ROLE PLAY: DIAGNÓSTICO E TRATAMENTO DO PACIENTE COM GOTA

GHIDELLA, Bruno1; MARTIN, Patricia2;

Resumo

Introdução:O modo de ensino “tradicional” é aquele em que primeiramente o aluno recebe uma base teórica sobre o assunto para apenas depois poder aplicar, na prática, o conhecimento adquirido. Dentre as técnicas de ensino através da simulação temos o role play, que consiste em uma técnica didática envolvendo os participantes em uma situação-problema, na qual ele deve tomar decisões de acordo sua conduta na vida real. O caso clínico utilizado nesse trabalho é um paciente fictício, portador de artrite gotosa, sendo uma doença que ocorre em aproximadamente 0,2-0,35 por 100 habitantes na população em geral. A incidência é maior no fim da terceira e no início da quarta década de vida, predomina no sexo masculino e em cerca de 5% em mulheres, geralmente após a menopausa.

Objetivo:Desenhar e implantar um caso de role play com ator para ensino de um conteúdo específico de reumatologia e avaliar como o role play com ator contribuirá para aprendizagem do aluno.

Metodologia:Foi criado e implantado um cenário de atendimento a um paciente com artrite gotosa e múltiplas comorbidades, com os seguintes objetivos de aprendizagem: Identificar o diagnóstico de gota; prescrever o tratamento farmacológico da crise aguda de gota e da gota crônica; identificar e tratar as comorbidades (síndrome metabólica: HAS, obesidade, dislipidemia); educar o paciente sobre a natureza das doenças e sobre as medidas não farmacológicas; utilizar estratégias para a melhoria da relação médico-paciente. Para avaliar se os resultados de aprendizagem foram obtidos, aplicou-se um questionário e em seguida, procedeu-se a análise dos conteúdos conforme a metodologia proposta por Bardin.

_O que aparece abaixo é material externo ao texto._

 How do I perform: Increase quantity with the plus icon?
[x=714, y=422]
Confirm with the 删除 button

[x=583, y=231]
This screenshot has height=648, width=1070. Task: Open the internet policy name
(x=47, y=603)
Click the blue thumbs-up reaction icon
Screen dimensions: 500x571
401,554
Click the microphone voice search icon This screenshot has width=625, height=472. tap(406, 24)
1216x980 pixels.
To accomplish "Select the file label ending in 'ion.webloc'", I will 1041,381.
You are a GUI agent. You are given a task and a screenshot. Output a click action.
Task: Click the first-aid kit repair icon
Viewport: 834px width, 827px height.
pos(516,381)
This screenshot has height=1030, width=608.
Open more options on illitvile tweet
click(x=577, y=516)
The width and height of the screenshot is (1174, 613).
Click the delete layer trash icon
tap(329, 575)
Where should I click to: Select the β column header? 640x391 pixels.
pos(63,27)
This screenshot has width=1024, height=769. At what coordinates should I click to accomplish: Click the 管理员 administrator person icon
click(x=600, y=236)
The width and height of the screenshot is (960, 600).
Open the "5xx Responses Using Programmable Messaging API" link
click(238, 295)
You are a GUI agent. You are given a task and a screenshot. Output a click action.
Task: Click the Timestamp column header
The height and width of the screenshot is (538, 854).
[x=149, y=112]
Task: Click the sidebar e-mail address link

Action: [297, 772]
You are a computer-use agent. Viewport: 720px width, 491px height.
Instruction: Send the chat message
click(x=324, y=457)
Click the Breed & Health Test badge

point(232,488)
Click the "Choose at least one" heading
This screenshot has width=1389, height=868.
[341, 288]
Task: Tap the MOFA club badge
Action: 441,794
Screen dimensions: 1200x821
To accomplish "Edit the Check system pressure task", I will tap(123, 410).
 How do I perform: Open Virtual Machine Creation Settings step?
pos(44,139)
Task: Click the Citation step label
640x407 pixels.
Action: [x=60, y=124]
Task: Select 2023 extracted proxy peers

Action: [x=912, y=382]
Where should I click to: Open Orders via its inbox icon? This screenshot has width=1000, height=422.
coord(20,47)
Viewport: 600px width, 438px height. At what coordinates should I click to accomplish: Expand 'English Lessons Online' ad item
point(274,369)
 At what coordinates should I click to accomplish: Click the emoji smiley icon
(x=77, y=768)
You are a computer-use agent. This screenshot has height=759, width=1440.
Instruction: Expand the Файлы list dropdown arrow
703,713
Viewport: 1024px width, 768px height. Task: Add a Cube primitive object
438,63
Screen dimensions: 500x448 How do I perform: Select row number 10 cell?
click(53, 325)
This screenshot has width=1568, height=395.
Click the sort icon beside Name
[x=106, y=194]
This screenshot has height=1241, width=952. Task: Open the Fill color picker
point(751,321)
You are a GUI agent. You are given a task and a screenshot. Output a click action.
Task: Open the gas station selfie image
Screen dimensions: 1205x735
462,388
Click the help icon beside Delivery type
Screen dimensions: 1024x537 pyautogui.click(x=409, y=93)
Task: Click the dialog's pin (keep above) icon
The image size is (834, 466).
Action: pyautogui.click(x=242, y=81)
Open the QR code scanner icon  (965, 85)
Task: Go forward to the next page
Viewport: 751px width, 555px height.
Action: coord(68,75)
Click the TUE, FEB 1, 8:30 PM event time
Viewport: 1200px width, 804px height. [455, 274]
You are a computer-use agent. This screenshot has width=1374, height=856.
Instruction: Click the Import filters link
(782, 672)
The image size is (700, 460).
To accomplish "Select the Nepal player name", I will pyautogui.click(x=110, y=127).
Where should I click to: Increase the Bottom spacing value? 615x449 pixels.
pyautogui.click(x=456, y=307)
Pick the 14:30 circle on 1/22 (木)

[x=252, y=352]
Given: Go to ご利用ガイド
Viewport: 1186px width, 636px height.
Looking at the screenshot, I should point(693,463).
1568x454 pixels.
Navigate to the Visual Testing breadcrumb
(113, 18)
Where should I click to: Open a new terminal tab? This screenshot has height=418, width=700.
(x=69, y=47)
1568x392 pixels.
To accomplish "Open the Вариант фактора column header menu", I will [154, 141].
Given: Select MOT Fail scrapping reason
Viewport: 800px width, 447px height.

Resultados:Foram obtidos 62 questionários. Vinte e três alunos consideraram apresentar um olhar holístico do paciente, observando também as outras comorbidades como o mais importante. Dezoito alunos julgaram como mais importante da aula realizar uma boa anamnese, junto com um exame físico bem feito para poder orientar melhor o caso. Quinze alunos caracterizaram como pontos mais fortes da aula sobre como direcionar o tratamento não farmacológico. Quatorze estudantes lembraram de garantir uma boa adesão ao tratamento. Dez alunos citaram a individualização de cada paciente para o tratamento como ponto chave da aula, podendo perceber as nuances de cada caso e julgá-los como diferentes, merecendo um olhar também diferente na hora de escolher o melhor tratamento. Sete alunos mencionaram como o mais importante da aula poder aprender o tratamento farmacológico da doença, apresentando detalhes de como o realizar. Três alunos descreveram como mais importante aprendido na aula sempre apresentar empatia com o paciente.

Conclusões:O uso do role play apresenta uma diversidade muito grande, de forma que podemos utilizar a mesma aula, atentando-se para reforçar os pontos que apresentaram menor importância nos relatos dos alunos e manter exatamente o que foi mais citado, visando garantir o aperfeiçoamento da atividade elaborada. Com isso, podemos perceber que com a utilização correta do método, os alunos adquirem um aproveitamento melhor sobre o tema abordado, assim como reforçam sobre a relação médico-paciente por poderem observar o cenário a partir do paciente.

Palavras-chave: Role playing. Gota. Educação médica.